And here I agree with you 100%. So in fact I'm not completely sure what to do w.r.t. software packaging in Linux. But uniform approach to this problem and uniform solution would surely bring commercial world to Linux. So they would be able to package their software once and it would run in almost every distro. One thing remains to be answered, whether this is really a goal that we would like to reach?
Seems to me that package management systems are trying to solve a problem that should not even exist in the first place. The developers have created a mess that the package managers are attempting to clear up. Much better to do the job properly, get rid of the mess, and then the problem you are trying to solve no longer exists.

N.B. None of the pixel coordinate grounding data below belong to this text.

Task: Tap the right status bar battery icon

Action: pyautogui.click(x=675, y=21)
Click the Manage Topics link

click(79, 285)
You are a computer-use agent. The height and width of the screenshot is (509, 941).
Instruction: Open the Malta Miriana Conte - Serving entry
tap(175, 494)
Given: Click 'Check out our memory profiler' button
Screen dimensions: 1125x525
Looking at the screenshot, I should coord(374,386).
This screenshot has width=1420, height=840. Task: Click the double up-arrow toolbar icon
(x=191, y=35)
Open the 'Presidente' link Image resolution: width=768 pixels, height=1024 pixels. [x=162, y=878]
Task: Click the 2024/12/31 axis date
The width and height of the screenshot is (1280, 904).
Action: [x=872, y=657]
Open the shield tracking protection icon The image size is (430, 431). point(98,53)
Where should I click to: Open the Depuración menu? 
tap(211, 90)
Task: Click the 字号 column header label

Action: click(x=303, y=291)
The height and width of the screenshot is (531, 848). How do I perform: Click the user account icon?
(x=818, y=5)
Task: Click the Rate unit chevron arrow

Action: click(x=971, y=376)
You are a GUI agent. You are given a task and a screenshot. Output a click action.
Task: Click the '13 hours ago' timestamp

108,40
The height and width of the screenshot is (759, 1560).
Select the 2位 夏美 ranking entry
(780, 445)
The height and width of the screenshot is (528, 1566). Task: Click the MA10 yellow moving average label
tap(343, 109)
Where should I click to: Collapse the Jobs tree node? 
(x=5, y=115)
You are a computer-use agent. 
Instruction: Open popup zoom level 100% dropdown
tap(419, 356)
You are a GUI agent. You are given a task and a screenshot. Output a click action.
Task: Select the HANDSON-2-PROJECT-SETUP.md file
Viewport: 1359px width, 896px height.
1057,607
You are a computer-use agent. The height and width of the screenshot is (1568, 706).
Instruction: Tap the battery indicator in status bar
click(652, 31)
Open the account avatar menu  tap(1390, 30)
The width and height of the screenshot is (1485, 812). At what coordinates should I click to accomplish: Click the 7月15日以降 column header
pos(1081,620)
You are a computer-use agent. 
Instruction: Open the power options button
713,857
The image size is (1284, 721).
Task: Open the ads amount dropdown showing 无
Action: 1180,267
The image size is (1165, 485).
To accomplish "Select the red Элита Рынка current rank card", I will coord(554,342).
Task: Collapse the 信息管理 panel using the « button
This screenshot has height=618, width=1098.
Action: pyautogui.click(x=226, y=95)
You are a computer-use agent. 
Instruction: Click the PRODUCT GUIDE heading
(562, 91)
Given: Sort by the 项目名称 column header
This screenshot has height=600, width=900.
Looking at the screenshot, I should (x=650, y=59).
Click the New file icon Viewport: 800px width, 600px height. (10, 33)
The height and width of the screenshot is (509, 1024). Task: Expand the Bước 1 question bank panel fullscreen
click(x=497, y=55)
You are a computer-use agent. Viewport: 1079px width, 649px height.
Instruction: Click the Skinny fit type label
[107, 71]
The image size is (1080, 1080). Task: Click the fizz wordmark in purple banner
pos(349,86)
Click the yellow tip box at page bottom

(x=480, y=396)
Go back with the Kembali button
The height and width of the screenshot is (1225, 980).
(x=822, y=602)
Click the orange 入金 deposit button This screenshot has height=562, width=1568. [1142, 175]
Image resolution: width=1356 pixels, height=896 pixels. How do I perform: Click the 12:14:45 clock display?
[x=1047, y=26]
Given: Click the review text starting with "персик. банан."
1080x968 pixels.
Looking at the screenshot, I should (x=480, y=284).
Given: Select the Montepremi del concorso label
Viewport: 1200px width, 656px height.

Current hard drives have such a huge capacity that there is no problem installing the required libraries locally with each application - so what if there are 10 copies of the same libraries on the hard disk - id rather waste a few gigs out of several hundred than have applications that fail due to library conflicts. So far as I can see the need to share these resources dates back to the time when hard disk space was scarce and expensive. Well they are not now, so lets move on. Do what PC-BSD does and simply package most of the libraries with the apps. This will solve most of the issues. The others can be solved by different means. Package managers are not the real answer.
I would love to see a system where I can download a file and just double click it to install it like you can on Windows or the Mac for that matter. I think that more people would be using Linux if they could this this.
Over the weekend, I've gotten alot of comments. Let me address them.
VI: You are against this fixation on packages? This is also a very real problem for Windows and OS X as well. I'm not sure where your argument is going. Perhaps computers would be easier if the user didn't have to see them at all, but that's also out of this scope.
Packages are a necessity for the enterprise.
David Gerard: Right on. A friend of mine is switching 170 computers over to Ubuntu now, because Fedora failed at packaging Bacula correctly.
Jim Sansing: A universal package tool will still fail for the reasons that every platform is radically different. It's simply not doable under the status quo.
Matthew: How are distros not already good platforms for software? Furthermore, name me one distro that has benefited from having more than just one or two standard repos for getting packages?
RHEL actually does provide a good platform for software in general because it is a) rock solid stable and b) certified for a number of platforms.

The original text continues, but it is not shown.